Short answer is there's no such case.
The special case the author has in mind isn't one where Postgres can lose an update, it's where the larger system Postgres is a part of, appears to lose an update. The case in question requires users in concurrent transactions to re-use values read previously, disregarding the fact that between the initial read and its re-use, someone's commit might have rendered the value outdated.
Thing is, if you want to do things that way, you're supposed to use repeatable read
mode and/or select for update
(or another explicit lock), locking the rows you plan to update.

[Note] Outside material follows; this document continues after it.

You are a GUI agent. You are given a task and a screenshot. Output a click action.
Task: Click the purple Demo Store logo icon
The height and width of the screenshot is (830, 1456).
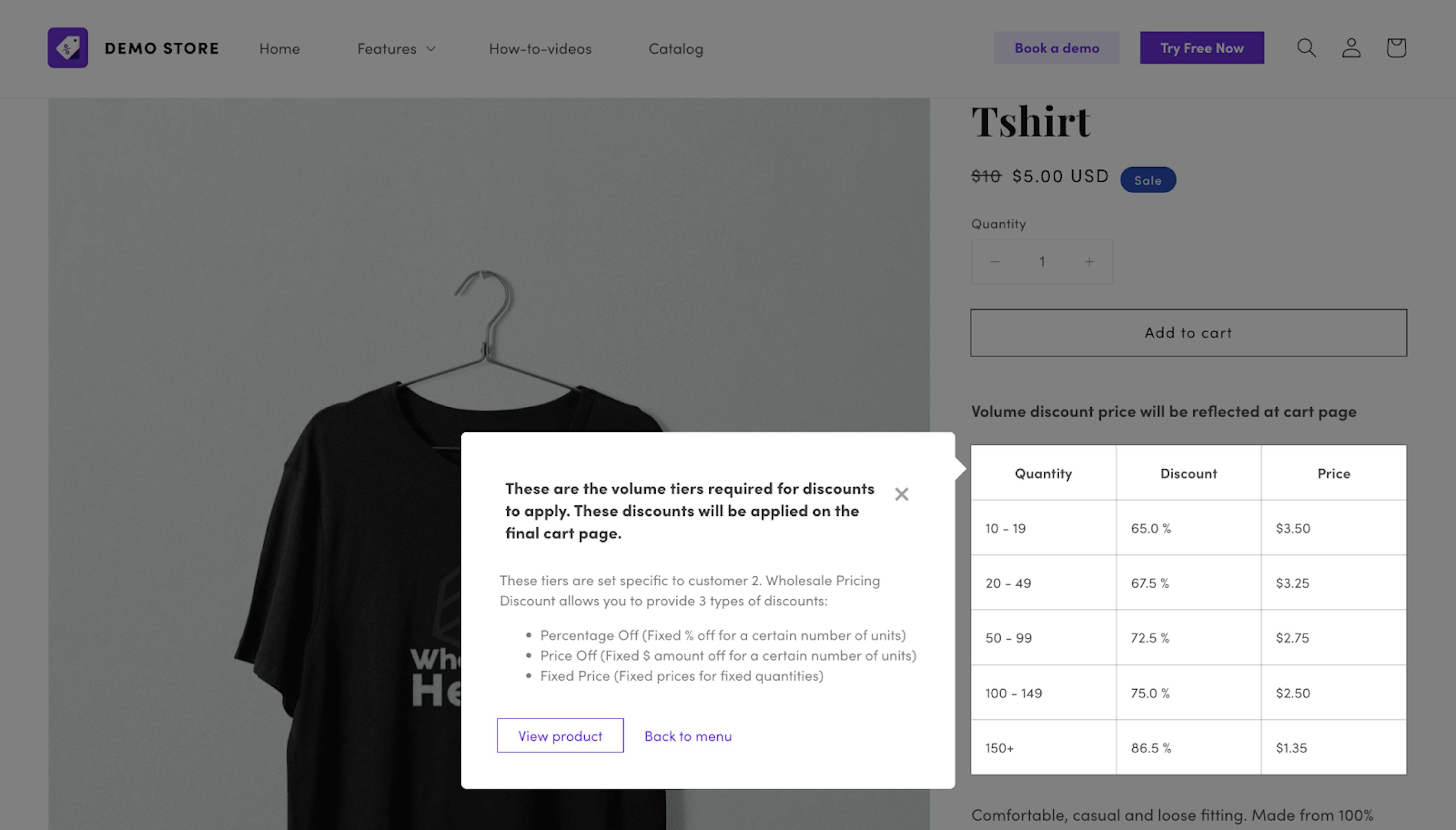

In the PDF version the quote you refer to is on page 44. Page 52 describes said case of lost update:
The application reads and registers
(outside of the database) the current balance of Alice’s account:
=> BEGIN;
=> SELECT amount FROM accounts WHERE id = 1;
amount
−−−−−−−−
800.00
(1 row)
Meanwhile, the other transaction does the same:
=> BEGIN;
=> SELECT amount FROM accounts WHERE id = 1;
amount
−−−−−−−−
800.00
(1 row)
The first transaction increases the previously registered value by $800 and commits
this change:
=> UPDATE accounts SET amount = 800.00 + 100 WHERE id = 1
RETURNING amount;
amount
−−−−−−−−
900.00
(1 row)
UPDATE 1
=> COMMIT;
The second transaction does the same:
=> UPDATE accounts SET amount = 800.00 + 100 WHERE id = 1
RETURNING amount;
amount
−−−−−−−−
900.00
(1 row)
UPDATE 1
Unfortunately, Alice has lost $100. The database system does not know that the registered value of $800 is somehow related to accounts.amount, so it cannot prevent the lost update anomaly. At the Read Committed isolation level, this code is incorrect.